Dalam skema yang ditawarkan, maksimal akan ditunjuk tiga pengelola resmi per kabupaten/kota: satu BUMD, satu koperasi, dan satu UMKM. Inventarisasi dan usulan pengelola harus diserahkan ke Dinas ESDM Provinsi Jambi paling lambat 14 Juli 2025.
Lokasi pengeboran ilegal yang diidentifikasi antara lain tersebar di Desa Pompa Air, Bungku, Jebak, Bulian Baru (Kabupaten Batang Hari); Unit 7, Unit 20, Unit 21, Trijaya, dan Ujung Tanjung (Kabupaten Muaro Jambi); serta kawasan KM 51 dan Desa Lubuk Napal (Kabupaten Sarolangun).

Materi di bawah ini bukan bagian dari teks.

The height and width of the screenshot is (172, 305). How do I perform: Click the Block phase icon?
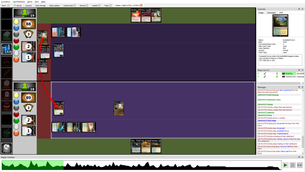[x=6, y=84]
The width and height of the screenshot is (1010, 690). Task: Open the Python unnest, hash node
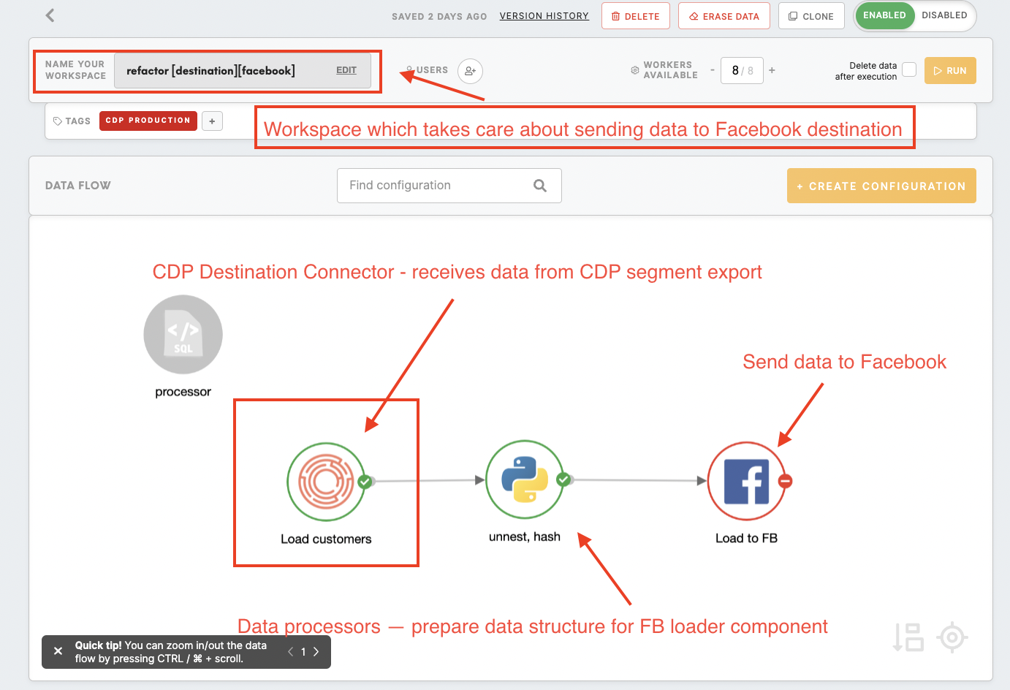pos(525,479)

Kebijakan ini berpotensi menjadi preseden penting di tingkat nasional. Jika berhasil, Jambi bisa menjadi contoh legalisasi pengeboran rakyat. Namun jika gagal, ini bisa menjadi celah baru bagi pembiaran tambang ilegal yang dibungkus regulasi.
Publik kini menanti, apakah inventarisasi ini akan berujung pada perlindungan lingkungan dan masyarakat, atau sekadar menjadi legitimasi baru bagi eksploitasi energi tanpa akuntabilitas.(***)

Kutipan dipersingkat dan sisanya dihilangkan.